SUPPLIED RECORDS: Begin

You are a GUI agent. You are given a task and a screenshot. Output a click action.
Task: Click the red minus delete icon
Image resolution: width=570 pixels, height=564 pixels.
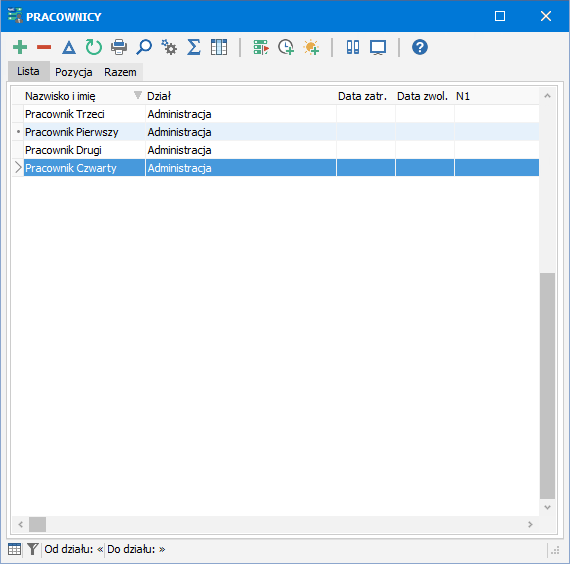click(x=44, y=47)
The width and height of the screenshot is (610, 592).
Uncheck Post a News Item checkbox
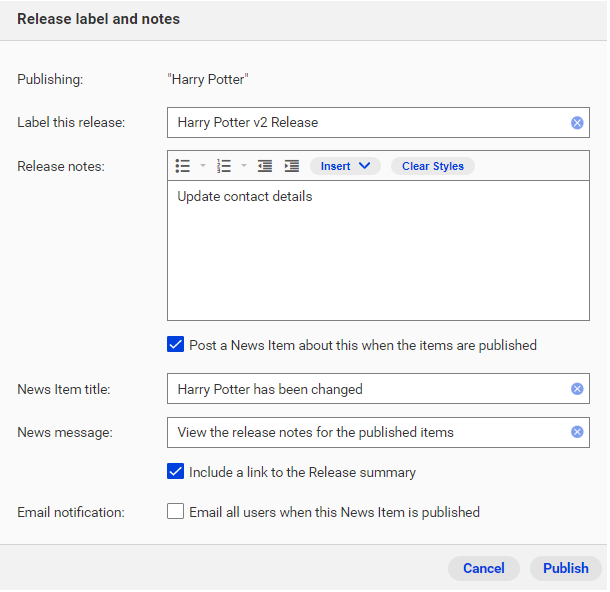click(175, 345)
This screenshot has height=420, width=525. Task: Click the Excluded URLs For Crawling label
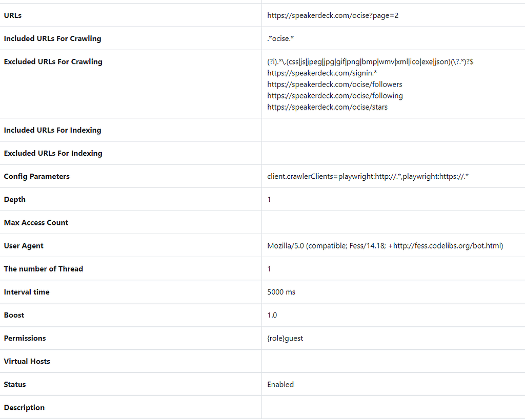tap(53, 61)
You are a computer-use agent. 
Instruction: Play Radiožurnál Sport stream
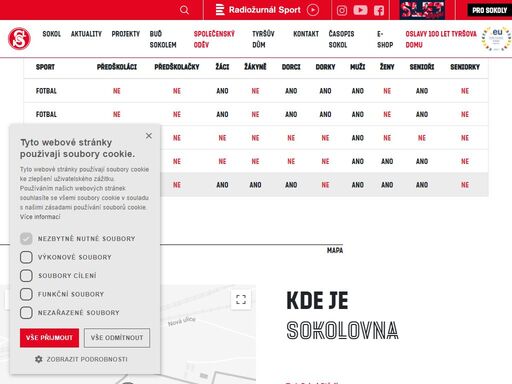(313, 10)

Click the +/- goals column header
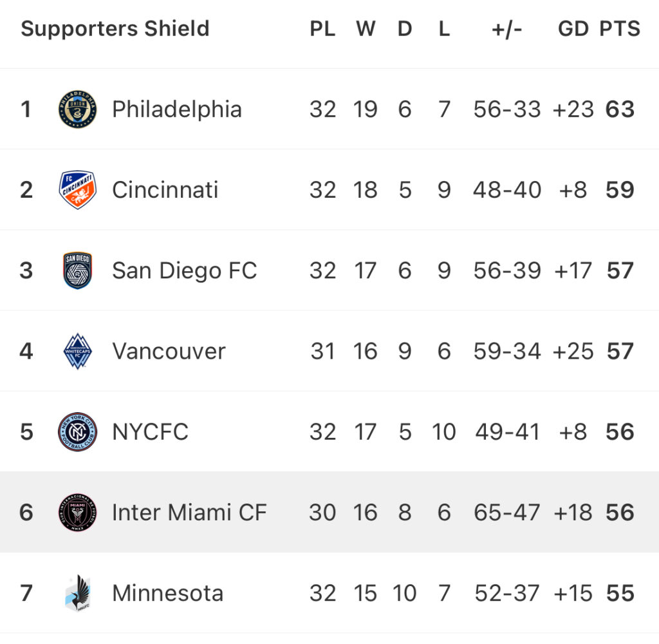[507, 30]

SUPPLIED RECORDS: End

• _TASK TO CARRY OUT_
Leaving out the pictures, repeat all the entries exactly as they stand.

• _TASK ANSWER_
You are a GUI agent. You are given a task and a screenshot. Output a click action.
Task: Click the red minus delete icon
Image resolution: width=570 pixels, height=564 pixels.
click(x=44, y=47)
The width and height of the screenshot is (610, 592).
Uncheck Post a News Item checkbox
click(175, 345)
This screenshot has height=420, width=525. Task: Click the Excluded URLs For Crawling label
tap(53, 61)
You are a computer-use agent. 
Instruction: Play Radiožurnál Sport stream
(313, 10)

Click the +/- goals column header
[507, 30]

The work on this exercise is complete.